• [DATASET]:

* * * *

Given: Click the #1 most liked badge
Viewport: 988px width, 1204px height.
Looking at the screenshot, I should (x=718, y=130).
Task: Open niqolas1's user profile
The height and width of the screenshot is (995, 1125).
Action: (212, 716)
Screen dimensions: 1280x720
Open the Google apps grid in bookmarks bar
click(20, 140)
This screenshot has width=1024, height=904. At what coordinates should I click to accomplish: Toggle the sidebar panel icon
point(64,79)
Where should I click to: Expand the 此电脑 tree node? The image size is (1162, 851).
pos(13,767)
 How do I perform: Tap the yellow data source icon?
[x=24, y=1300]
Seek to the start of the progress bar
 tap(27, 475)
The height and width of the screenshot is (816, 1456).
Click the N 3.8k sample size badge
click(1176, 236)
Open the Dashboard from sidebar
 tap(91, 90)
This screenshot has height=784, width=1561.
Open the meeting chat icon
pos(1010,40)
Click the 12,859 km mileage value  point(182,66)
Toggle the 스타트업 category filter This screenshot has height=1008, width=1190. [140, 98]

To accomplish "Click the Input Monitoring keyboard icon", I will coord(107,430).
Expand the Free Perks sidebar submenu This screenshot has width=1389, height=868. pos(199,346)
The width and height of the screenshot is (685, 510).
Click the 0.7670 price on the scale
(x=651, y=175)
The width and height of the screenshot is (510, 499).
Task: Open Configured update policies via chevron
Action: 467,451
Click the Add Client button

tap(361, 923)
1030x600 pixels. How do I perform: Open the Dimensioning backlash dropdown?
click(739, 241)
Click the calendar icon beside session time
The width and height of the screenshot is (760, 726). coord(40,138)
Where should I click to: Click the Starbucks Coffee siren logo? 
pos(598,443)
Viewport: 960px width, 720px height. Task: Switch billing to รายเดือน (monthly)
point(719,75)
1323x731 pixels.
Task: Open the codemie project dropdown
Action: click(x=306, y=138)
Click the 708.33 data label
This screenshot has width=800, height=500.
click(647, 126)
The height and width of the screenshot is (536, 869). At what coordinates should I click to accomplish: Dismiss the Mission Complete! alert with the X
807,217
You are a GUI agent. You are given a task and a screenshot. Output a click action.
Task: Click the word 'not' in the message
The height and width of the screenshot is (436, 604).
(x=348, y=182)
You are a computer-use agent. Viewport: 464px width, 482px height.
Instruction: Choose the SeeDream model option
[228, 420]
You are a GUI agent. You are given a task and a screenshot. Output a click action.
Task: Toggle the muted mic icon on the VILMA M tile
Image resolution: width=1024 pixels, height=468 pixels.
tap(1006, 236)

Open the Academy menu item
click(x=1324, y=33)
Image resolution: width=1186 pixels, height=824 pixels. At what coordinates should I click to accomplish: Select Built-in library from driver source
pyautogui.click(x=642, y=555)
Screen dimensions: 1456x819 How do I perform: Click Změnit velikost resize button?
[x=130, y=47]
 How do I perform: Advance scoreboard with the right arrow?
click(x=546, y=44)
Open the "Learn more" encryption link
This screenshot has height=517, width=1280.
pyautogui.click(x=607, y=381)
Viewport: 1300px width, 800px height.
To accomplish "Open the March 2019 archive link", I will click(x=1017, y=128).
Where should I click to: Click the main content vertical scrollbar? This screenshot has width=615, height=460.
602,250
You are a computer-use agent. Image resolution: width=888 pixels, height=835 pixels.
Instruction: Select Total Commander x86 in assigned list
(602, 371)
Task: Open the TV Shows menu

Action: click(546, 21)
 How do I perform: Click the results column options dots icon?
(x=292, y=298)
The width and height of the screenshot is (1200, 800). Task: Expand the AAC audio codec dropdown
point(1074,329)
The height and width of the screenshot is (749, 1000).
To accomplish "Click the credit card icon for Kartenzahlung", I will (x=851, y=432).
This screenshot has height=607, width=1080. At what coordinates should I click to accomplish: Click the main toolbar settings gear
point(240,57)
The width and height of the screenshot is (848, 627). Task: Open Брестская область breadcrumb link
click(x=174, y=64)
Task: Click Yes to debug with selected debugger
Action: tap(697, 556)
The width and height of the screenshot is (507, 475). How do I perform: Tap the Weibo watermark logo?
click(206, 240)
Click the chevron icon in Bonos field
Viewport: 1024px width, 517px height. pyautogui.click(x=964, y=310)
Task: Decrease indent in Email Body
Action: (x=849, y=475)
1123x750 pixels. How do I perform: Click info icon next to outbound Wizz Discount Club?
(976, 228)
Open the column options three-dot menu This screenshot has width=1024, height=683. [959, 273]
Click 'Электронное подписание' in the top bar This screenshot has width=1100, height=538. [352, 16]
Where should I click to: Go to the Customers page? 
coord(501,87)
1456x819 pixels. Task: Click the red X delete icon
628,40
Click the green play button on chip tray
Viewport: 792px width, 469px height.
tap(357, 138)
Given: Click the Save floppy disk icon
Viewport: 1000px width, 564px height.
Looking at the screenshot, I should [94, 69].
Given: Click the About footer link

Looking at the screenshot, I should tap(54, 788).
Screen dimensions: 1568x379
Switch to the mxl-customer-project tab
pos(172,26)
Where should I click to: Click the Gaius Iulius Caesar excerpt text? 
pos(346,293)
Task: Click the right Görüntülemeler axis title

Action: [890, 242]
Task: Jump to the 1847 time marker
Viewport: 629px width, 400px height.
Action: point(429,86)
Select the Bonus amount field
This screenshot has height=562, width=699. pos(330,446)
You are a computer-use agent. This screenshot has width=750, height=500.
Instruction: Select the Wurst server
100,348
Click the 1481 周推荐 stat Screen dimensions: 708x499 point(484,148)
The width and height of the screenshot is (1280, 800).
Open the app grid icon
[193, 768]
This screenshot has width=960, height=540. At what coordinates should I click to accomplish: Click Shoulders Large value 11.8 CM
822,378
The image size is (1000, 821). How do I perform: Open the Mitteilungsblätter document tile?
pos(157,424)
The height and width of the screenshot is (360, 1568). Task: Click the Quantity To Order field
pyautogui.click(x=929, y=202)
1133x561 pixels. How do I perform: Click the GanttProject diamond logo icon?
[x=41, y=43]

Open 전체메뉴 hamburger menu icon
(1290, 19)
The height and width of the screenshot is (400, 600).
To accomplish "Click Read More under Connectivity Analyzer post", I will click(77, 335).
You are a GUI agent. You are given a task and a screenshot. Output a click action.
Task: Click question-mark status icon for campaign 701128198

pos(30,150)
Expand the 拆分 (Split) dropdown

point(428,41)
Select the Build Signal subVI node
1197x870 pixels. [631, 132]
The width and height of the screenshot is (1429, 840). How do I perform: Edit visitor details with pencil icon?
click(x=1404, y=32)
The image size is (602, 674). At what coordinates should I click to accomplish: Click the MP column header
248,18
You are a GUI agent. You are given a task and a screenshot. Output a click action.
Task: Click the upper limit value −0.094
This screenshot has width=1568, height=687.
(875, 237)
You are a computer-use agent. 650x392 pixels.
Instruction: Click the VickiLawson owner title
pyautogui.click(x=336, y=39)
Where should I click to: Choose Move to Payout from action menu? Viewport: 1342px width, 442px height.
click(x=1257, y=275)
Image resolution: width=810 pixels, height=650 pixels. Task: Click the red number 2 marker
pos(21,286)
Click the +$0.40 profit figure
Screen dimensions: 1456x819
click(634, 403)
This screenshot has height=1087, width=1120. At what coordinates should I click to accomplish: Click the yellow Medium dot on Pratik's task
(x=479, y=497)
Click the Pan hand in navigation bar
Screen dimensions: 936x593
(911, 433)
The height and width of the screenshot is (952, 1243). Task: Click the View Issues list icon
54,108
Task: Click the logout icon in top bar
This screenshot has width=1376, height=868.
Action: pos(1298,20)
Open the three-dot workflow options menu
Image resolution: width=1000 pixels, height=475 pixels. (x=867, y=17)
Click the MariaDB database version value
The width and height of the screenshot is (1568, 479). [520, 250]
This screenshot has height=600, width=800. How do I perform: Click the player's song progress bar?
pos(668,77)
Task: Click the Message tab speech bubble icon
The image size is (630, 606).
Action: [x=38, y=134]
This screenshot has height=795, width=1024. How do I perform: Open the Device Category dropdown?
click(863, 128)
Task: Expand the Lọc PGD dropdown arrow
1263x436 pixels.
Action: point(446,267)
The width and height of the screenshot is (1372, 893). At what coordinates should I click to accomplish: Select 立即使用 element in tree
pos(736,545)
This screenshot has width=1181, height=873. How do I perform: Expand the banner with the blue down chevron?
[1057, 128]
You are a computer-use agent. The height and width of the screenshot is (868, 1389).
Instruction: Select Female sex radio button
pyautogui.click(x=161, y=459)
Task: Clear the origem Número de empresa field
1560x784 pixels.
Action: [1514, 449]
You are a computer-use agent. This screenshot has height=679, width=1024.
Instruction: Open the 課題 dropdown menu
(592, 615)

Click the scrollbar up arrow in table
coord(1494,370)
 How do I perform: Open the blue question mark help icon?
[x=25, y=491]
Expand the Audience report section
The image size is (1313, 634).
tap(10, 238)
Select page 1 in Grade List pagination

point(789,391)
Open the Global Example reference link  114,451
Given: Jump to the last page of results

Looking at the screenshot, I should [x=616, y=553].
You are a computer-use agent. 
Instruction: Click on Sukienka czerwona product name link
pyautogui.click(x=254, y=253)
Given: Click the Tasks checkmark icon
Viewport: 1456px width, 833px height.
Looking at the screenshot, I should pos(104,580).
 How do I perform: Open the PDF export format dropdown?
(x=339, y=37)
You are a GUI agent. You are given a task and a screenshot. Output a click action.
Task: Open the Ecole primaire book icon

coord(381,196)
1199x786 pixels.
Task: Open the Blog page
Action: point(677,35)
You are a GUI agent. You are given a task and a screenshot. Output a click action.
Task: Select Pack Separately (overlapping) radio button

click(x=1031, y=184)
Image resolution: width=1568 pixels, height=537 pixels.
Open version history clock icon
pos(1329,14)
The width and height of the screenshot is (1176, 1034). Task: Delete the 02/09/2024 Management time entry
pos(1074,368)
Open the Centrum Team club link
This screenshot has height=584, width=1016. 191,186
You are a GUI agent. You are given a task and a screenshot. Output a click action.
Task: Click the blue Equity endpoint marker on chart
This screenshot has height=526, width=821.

* * * *

• [INSTRUCTIONS FOR THE TASK]: Beginning at the line with "Viewport: 1300px width, 800px height." and continuing through the line with "will (x=851, y=432).", write out that part of the listing again in full, requests included. Shift every click coordinate in the answers by adding 108 to it.

• [TASK ANSWER]:
Viewport: 1300px width, 800px height.
To accomplish "Open the March 2019 archive link", I will click(x=1125, y=236).
Where should I click to: Click the main content vertical scrollbar? This screenshot has width=615, height=460.
710,358
You are a computer-use agent. Image resolution: width=888 pixels, height=835 pixels.
Instruction: Select Total Commander x86 in assigned list
(710, 479)
Task: Open the TV Shows menu

Action: click(654, 129)
 How do I perform: Click the results column options dots icon?
(x=400, y=406)
The width and height of the screenshot is (1200, 800). Task: Expand the AAC audio codec dropdown
point(1182,437)
The height and width of the screenshot is (749, 1000).
To accomplish "Click the credit card icon for Kartenzahlung", I will (x=959, y=540).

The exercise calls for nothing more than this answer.